Exercise details -
Pull every line from the records below that contains the word "Open". Case matters.

Records shown -
* start *

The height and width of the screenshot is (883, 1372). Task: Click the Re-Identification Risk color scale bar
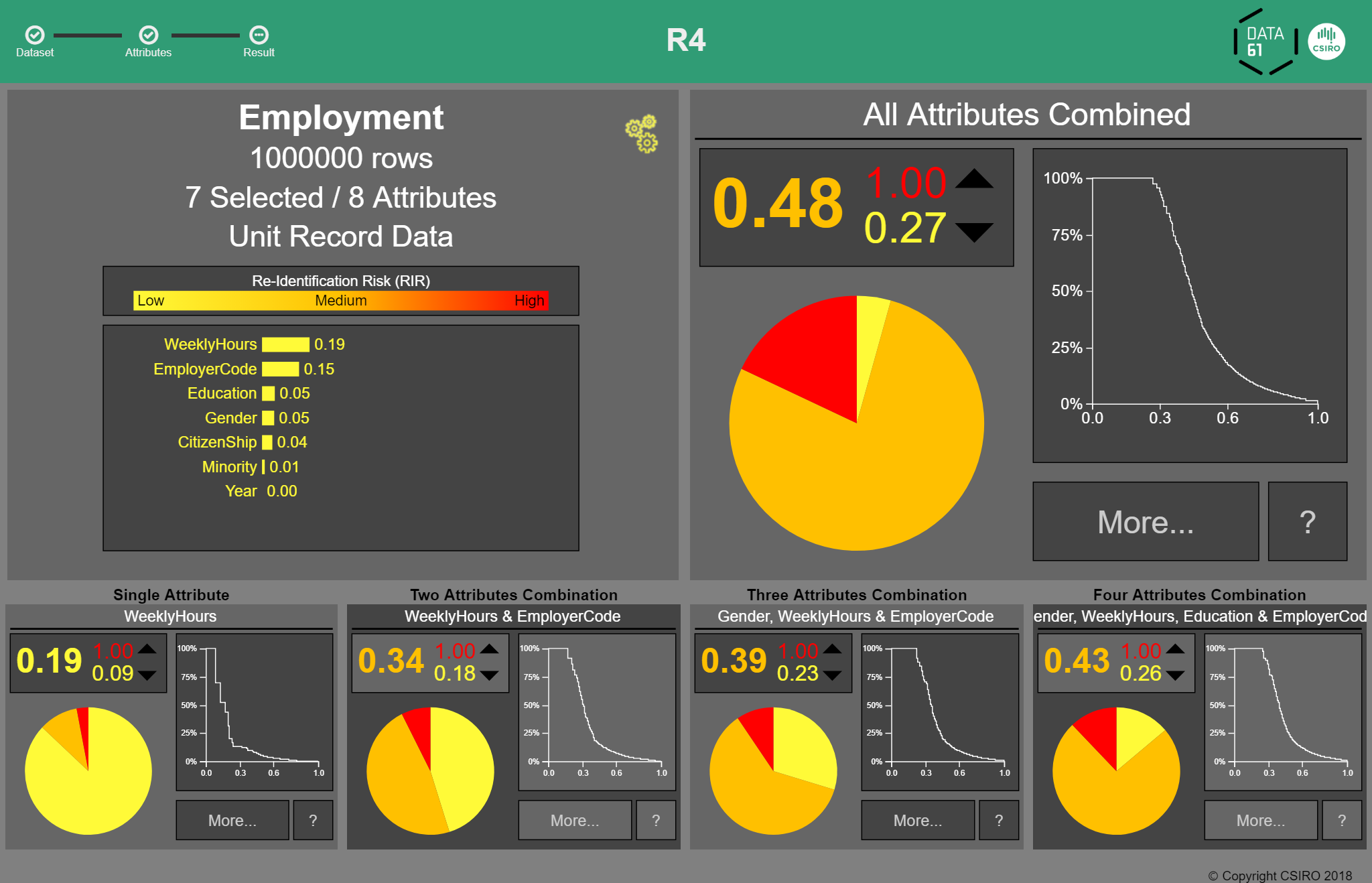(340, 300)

* end *
* start *

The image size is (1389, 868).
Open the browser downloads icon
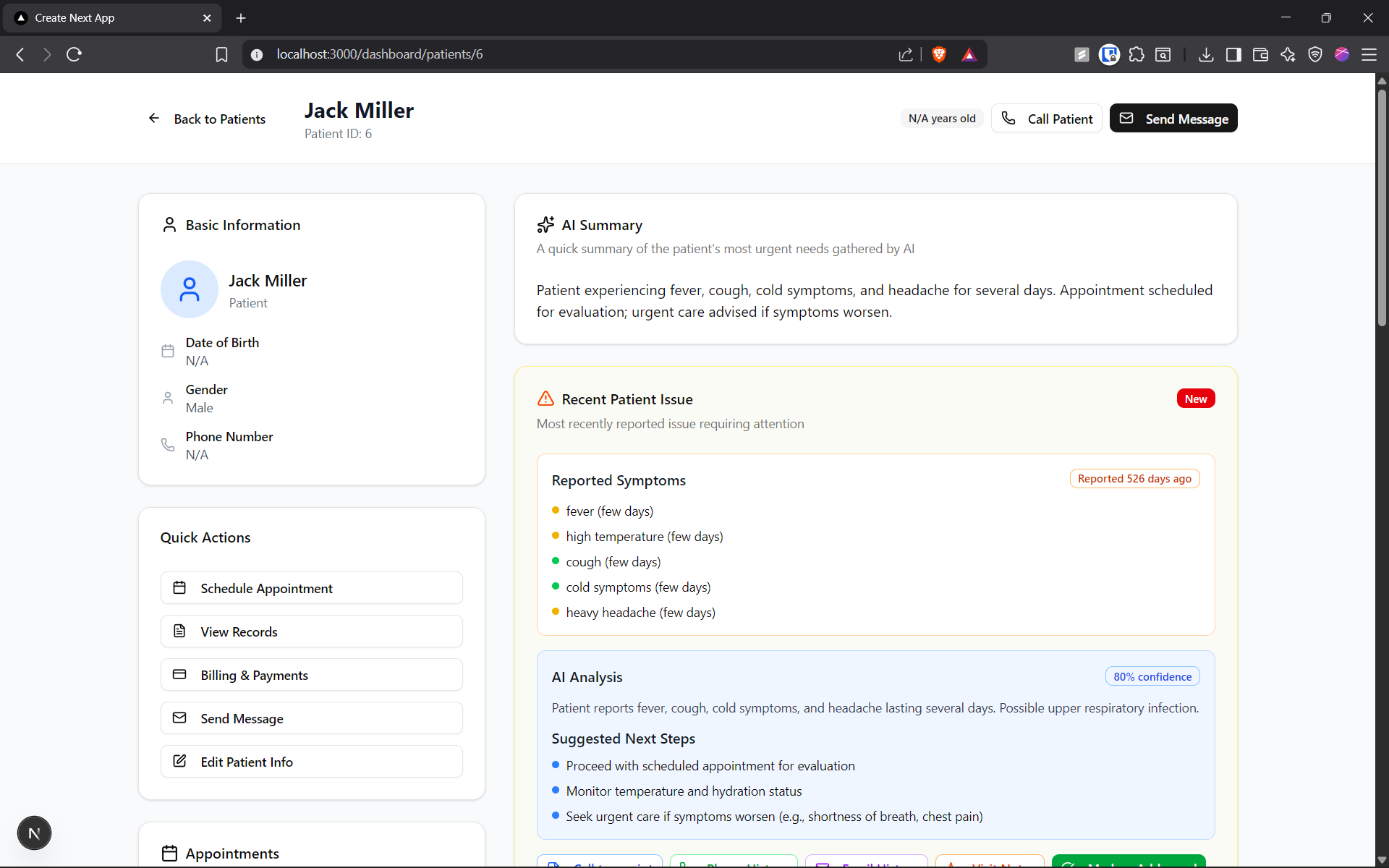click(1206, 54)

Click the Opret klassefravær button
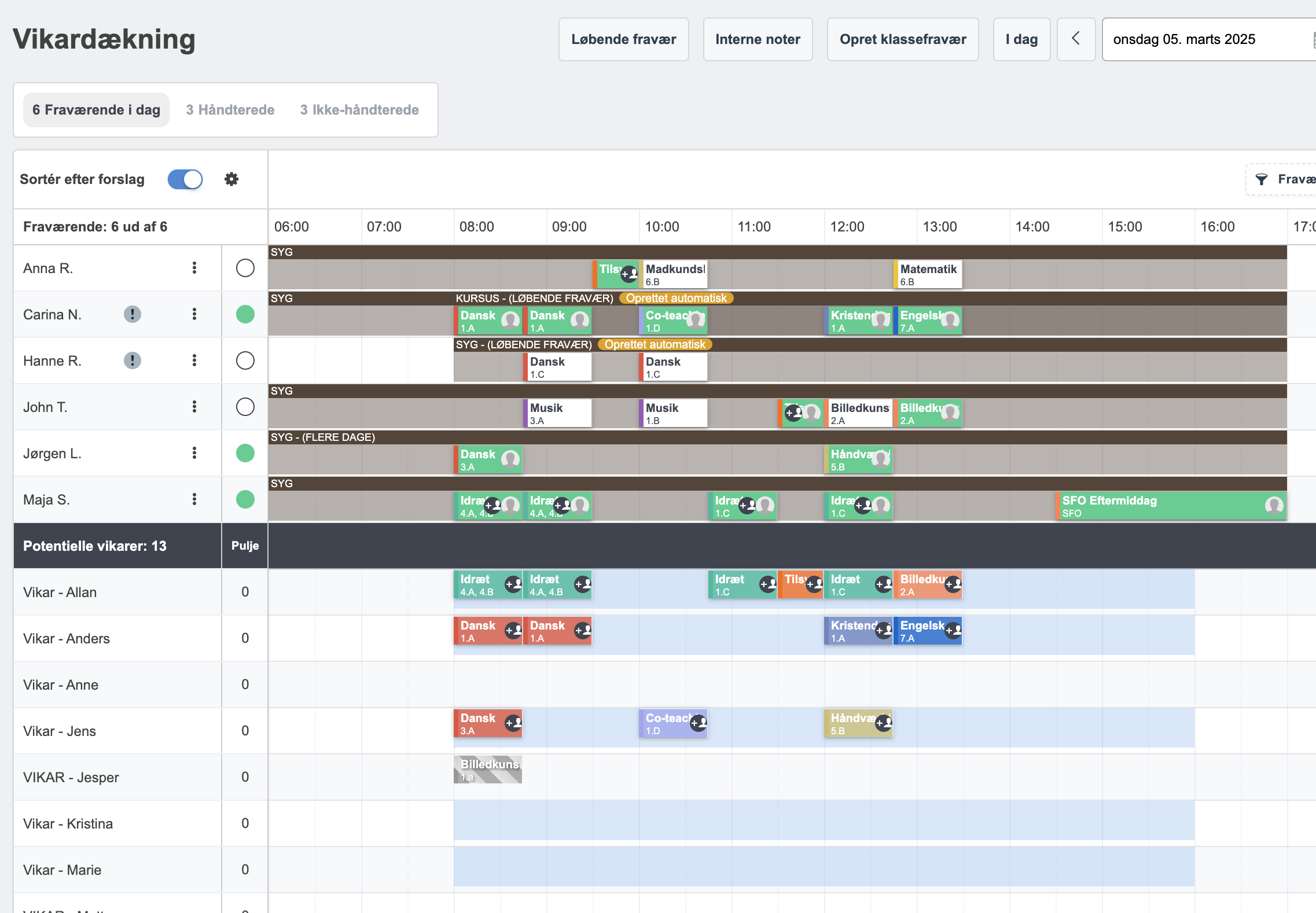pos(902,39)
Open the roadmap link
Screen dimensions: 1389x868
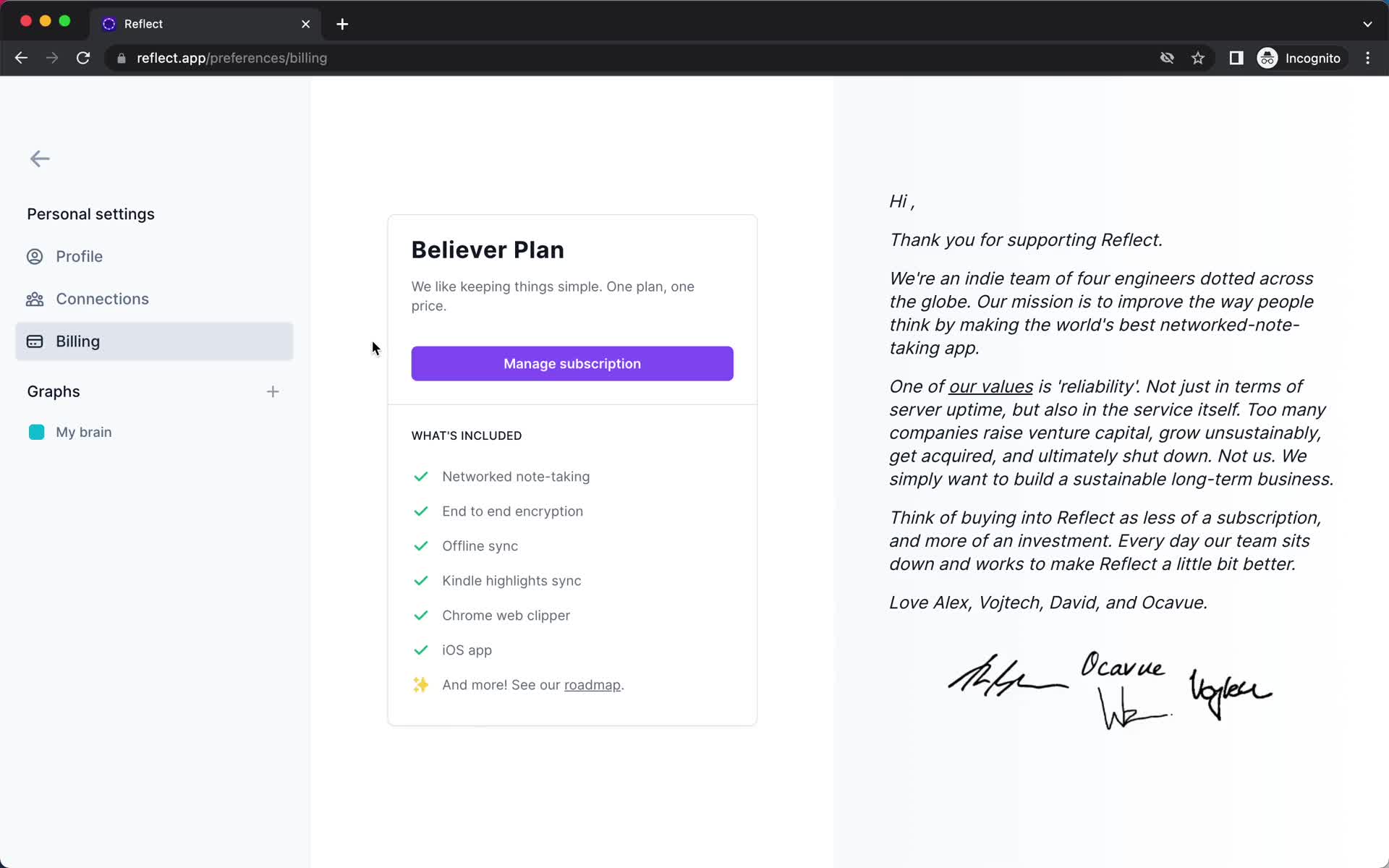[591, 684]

* end *
* start *

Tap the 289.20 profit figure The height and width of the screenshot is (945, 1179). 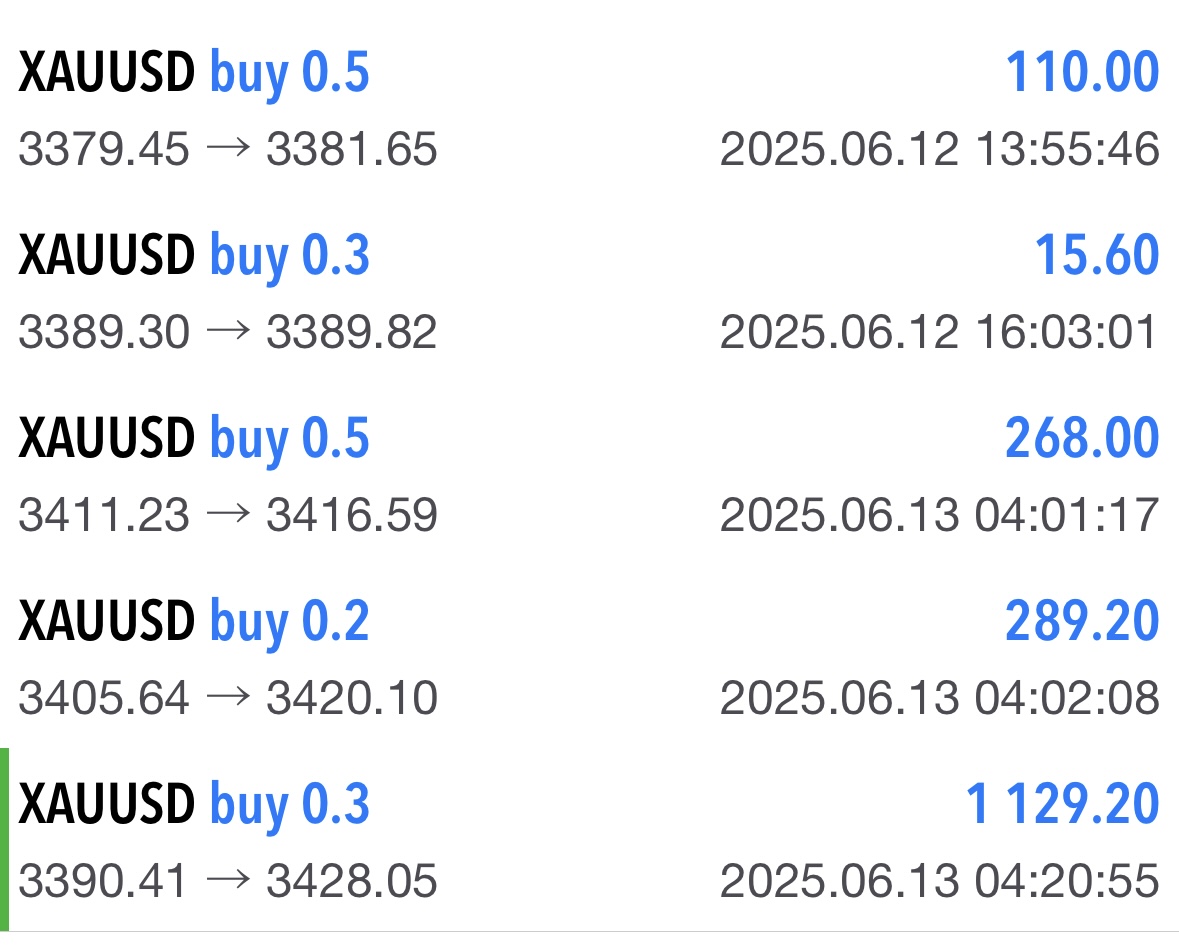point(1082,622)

* end *

Complete output -
Open the browser downloads icon
Open the roadmap link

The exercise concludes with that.